Set Times to Deal with Requests
Create a daily schedule for yourself, complete with blocks of time set aside specifically for addressing customer service issues. This helps you to avoid treating the entire process like an afterthought, and means you're giving your undivided attention to each related task. Make customer service part of your daily schedule, and it becomes just another important part of doing business.
Set Email Script Responses
Even if your automated email does nothing more than acknowledge a customer's communication has been received and will be reviewed, set up email script responses. This gives your customers the satisfaction of knowing their issue is being taken seriously and will be addressed, even if you're not available to personally handle the situation on the spot.
Provide Readily Available Contact Information
You can't address customer service requests if your buyers aren't able to reach you. Make it easy for your customers to communicate their needs by providing readily available contact information. The longer and harder your buyers have to search for a way to contact you, the more disgruntled they become. Make it easy to communicate; display your contact information openly.
The Number One Rule of Customer Service
Above all, your customers want and need to feel that their request, concerns or criticism is being heard and addressed. Email scripts, prompt responses and genuine concern are all an important part of this process. Respond in a timely manner, and take responsibility for complaints and concerns.

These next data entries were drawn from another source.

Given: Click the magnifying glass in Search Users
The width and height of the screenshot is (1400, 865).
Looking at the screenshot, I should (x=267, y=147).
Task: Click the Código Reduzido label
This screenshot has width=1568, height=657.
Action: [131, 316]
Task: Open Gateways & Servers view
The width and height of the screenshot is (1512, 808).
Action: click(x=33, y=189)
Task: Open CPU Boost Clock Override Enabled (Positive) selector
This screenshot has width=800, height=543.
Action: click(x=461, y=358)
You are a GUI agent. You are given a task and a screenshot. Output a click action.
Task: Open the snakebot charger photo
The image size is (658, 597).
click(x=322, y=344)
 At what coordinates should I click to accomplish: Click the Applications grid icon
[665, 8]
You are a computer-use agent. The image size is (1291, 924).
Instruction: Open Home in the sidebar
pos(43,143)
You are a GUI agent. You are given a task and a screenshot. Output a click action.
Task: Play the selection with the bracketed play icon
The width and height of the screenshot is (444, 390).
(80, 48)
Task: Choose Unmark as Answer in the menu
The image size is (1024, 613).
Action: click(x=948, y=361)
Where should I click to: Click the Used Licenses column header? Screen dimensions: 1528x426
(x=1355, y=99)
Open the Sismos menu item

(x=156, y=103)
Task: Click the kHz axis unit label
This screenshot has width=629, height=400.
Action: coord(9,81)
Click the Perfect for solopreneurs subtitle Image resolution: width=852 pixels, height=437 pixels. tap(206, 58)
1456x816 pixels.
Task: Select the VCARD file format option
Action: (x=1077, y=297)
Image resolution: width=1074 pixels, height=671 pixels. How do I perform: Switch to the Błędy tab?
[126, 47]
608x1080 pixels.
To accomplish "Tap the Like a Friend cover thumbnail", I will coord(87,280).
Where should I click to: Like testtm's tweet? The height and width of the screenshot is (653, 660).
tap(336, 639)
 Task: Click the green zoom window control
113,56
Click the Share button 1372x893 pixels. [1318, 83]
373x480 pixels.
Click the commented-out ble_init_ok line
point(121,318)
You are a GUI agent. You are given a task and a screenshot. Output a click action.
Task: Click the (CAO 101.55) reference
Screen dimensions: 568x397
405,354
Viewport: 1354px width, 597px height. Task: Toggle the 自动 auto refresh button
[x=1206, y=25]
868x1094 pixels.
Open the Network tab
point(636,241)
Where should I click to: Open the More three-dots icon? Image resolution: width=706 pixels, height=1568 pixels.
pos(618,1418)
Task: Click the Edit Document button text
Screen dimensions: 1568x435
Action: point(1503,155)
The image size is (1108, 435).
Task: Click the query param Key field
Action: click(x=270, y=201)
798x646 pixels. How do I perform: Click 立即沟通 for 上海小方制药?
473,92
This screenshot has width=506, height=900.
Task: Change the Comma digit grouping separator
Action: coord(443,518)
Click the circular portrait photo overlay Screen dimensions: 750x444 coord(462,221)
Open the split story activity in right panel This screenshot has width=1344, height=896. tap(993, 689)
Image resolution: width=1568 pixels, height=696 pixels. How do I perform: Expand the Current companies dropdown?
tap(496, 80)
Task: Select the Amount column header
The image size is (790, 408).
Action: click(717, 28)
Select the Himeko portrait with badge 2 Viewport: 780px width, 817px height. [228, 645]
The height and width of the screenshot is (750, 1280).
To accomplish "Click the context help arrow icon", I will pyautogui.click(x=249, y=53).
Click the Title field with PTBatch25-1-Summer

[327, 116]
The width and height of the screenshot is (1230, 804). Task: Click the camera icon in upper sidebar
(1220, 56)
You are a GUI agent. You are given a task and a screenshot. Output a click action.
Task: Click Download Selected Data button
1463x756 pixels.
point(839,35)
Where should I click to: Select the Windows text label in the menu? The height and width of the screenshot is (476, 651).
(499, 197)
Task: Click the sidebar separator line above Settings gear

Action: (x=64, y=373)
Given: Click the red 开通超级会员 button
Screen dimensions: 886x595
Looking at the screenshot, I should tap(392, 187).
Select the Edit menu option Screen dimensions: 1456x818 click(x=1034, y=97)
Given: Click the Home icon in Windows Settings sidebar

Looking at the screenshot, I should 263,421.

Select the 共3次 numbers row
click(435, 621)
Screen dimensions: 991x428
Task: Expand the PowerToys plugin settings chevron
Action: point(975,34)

Use language like "I understand your issue; let me get that fixed for you," is much more effective than a brusque or argumentative stances. Remember, even when they're misguided, the customer really is always right. At least, that's how you should approach buyer interaction.
Think about the best customer service experiences you've ever had. Then, think about the absolute worst. How can you replicate the former, bringing those ideas and systems into play in your own business? Even more importantly, how can you avoid the mistakes of the latter? Start building your script, system and processes for customer interaction, preparing for several different types of communication. When you're prepared and ready to answer any inquiry, you're more effective as a customer service provider and a business owner.